### [Direction]
Repeat every line, exactly and in order, from the line containing "The height and" down to the line containing "Expand the 联系客服 dropdown menu".

### [Records supplied]
- - - - - - -

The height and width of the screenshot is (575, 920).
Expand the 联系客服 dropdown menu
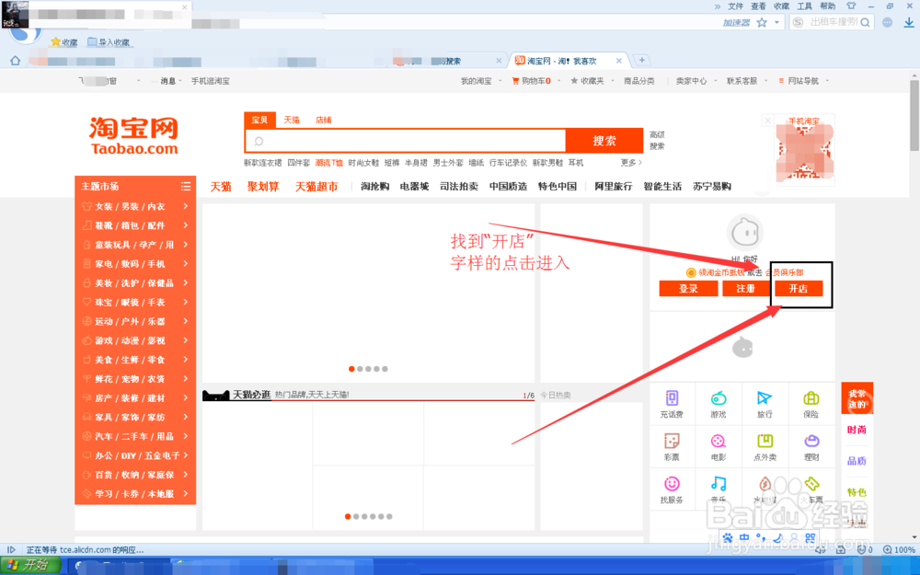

- - - - - - -

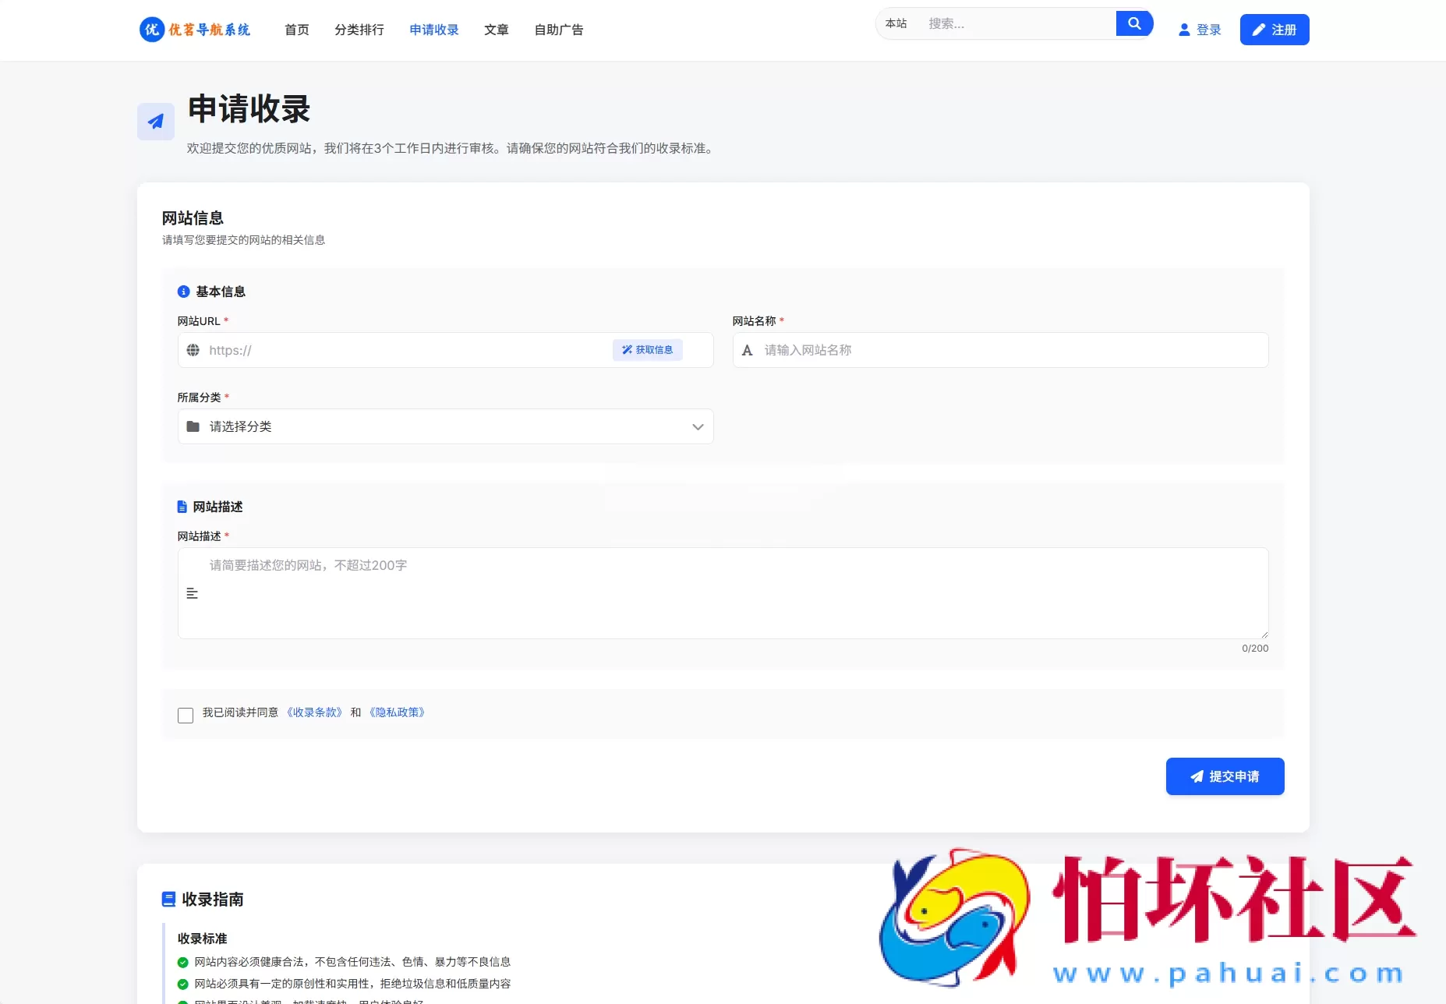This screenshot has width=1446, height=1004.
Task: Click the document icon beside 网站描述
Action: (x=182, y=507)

- - - - - - -

### [The solution]
The height and width of the screenshot is (575, 920).
Expand the 联系客服 dropdown menu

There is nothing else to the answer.